[Begin PROVIDED DATA]

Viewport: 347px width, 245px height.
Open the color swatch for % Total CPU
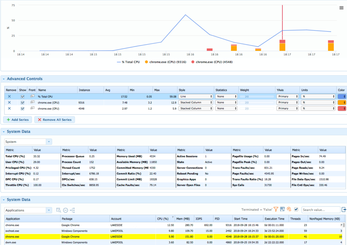[x=342, y=96]
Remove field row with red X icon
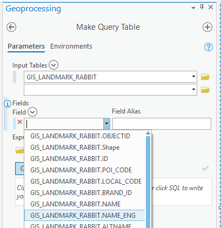The height and width of the screenshot is (228, 221). (x=19, y=122)
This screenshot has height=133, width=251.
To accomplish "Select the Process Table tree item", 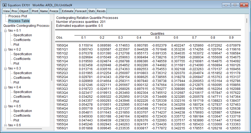I will 19,21.
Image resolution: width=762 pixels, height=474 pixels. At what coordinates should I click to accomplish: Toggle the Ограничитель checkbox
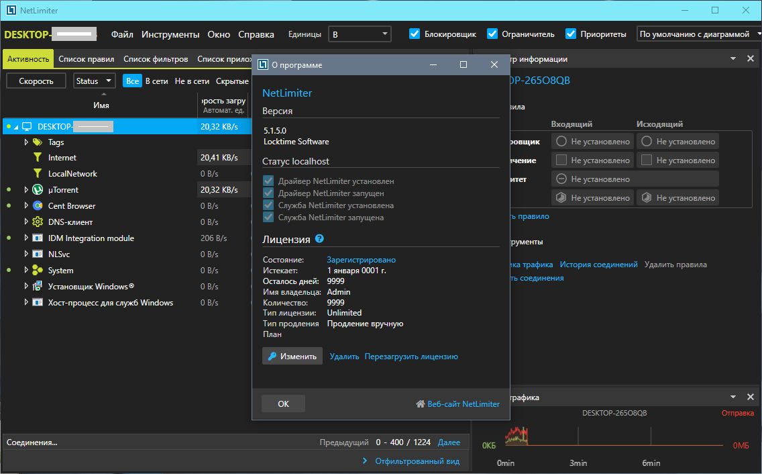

[End PROVIDED DATA]

• **TO BE DONE**: Reproduce the entries above verbatim, from the first line through the line containing "The height and", with both of those lines included. Omit the pictures.

• **COMPLETED EXERCISE**:
Viewport: 347px width, 245px height.
Open the color swatch for % Total CPU
[x=342, y=96]
Remove field row with red X icon
The height and width of the screenshot is (228, 221). (x=19, y=122)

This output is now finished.